China’s science funders are increasingly emphasizing efficiency and accountability in their spending, says Gengyan Tang, a Ph.D. student at the University of Calgary who studies research integrity and China’s publishing policies. “Any limitations on APC reimbursement may be understood within [this] broader effort,” he says, and “not as a categorical rejection of open-access publishing.” Since 2019, the government has been pursuing a plan to develop 400 world-class scientific journals as affordable alternatives to ones based in Western countries; by 2023 the country had about 178 English-language open-access journals, nearly half of which charged no APC, according to a report published that year by the Osmanthus Consulting and Clarke & Esposito publishing consulting firms.

But, the analysis said, China’s home-grown efforts need more time to take root. Meanwhile the country’s researchers are publishing more and more open-access papers, because, among other reasons, it can bring career benefits. These papers may draw more citations than paywalled ones, and some of the open-access journals are prestigious, for example. For now, APC revenue flows mainly to international publishers, which many in China and elsewhere see as an unsustainable practice that allows some of the world’s largest publishers to reap excessive profits.

Other institutions in China may follow CAS’s lead. CAS has led the way on other aspects of journal-publishing policy. For instance, the institute releases an Early Warning Journal List each year naming journals that bear signs of research misconduct, charge expensive APCs, or both. The list does not bind non-CAS institutions, but many follow it. In addition to blocking CAS spending on journals with high APCs, the latest policy also prevents the outlays for an additional 120 journals that have been flagged for research-integrity problems.  

CAS’s new APC policy could hit some open-access journals hard. In 2025, approximately 10% of papers in Nature Communications and Science Advances had a CAS-affiliated author, and about 40% of papers in each had an author at any institution in China, according to a Science analysis of data in the Web of Science bibliometric database.

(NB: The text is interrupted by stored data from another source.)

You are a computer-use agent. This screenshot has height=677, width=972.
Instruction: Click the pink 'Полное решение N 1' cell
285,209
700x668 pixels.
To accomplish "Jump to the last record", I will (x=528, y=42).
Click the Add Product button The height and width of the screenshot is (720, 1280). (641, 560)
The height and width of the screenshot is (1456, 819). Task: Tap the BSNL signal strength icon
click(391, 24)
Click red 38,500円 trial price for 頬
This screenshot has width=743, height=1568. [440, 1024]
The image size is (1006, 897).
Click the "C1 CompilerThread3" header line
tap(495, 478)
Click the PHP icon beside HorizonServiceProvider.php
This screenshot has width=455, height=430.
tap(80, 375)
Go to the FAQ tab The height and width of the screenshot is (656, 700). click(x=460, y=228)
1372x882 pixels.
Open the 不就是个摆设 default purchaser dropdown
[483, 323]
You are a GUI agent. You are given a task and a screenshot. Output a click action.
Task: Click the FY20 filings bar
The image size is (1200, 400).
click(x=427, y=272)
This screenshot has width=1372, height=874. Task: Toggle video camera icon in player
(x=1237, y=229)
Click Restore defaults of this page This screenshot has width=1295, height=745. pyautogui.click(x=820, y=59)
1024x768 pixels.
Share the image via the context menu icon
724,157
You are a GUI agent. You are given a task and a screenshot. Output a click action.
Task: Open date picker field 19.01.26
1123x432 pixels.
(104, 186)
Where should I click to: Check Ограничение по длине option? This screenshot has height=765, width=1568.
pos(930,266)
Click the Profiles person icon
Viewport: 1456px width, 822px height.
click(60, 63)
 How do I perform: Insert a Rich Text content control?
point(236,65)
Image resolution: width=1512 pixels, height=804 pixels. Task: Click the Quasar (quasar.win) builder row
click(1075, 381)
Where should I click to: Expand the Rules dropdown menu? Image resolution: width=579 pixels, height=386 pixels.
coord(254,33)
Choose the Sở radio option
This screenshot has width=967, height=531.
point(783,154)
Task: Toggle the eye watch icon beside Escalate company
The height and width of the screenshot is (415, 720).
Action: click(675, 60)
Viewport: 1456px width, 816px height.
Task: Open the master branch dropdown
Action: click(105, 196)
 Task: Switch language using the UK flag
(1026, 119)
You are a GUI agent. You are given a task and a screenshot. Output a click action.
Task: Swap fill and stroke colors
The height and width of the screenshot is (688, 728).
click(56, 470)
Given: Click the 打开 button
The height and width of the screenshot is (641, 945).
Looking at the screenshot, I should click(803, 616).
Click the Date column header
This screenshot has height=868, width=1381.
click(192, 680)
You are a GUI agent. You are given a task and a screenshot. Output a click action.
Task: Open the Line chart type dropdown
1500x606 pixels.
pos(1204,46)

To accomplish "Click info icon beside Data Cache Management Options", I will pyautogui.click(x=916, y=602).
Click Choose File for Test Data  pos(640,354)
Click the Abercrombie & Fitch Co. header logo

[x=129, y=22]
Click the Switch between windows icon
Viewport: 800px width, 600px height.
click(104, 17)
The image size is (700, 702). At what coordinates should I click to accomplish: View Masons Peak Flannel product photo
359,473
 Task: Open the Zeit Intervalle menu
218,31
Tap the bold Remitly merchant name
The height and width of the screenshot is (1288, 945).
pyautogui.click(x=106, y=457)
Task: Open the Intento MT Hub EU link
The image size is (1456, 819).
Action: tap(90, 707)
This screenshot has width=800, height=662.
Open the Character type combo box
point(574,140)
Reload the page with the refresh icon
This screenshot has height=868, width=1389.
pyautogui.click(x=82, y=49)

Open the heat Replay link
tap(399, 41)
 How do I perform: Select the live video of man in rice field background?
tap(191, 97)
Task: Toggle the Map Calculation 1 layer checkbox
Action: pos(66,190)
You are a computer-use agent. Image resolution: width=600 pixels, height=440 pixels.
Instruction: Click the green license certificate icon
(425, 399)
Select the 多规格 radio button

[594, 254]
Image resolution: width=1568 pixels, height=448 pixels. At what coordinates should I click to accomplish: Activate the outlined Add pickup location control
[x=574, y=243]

Meagan Phelan, a spokesperson for the Science family of journals, says CAS has not told editors at Science Advances, which charges an APC of $5450, about the new policy. “Authors from China, including those affiliated with CAS institutions, are important contributors to Science Advances,” Phelan says. (Science’s News staff is editorially independent.)  

Springer Nature, which owns Nature Communications, and Elsevier, whose holdings include Cell Reports, did not immediately provide comment. Those two journals charge APCs of $7350 and $5790, respectively. Those publishers have said particularly selective journals like these tend to charge more because they reject the majority of manuscripts submitted and the APCs of accepted papers must cover the costs of reviewing all.

Other countries have taken steps to reduce spending on APCs, although their policies are not as restrictive. Germany’s national science funder, the German Research Foundation, for example, caps its reimbursements for APCs, an approach that the U.S. National Institutes of Health is considering adopting.  

CAS’s new policy may reflect that movement, says information scientist Lin Zhang of Wuhan University, who says she has not received the text. “It reflects a structural tension in global scholarly publishing, as research systems worldwide seek to balance open-access ambitions with long-term financial sustainability and responsible stewardship of public funds.”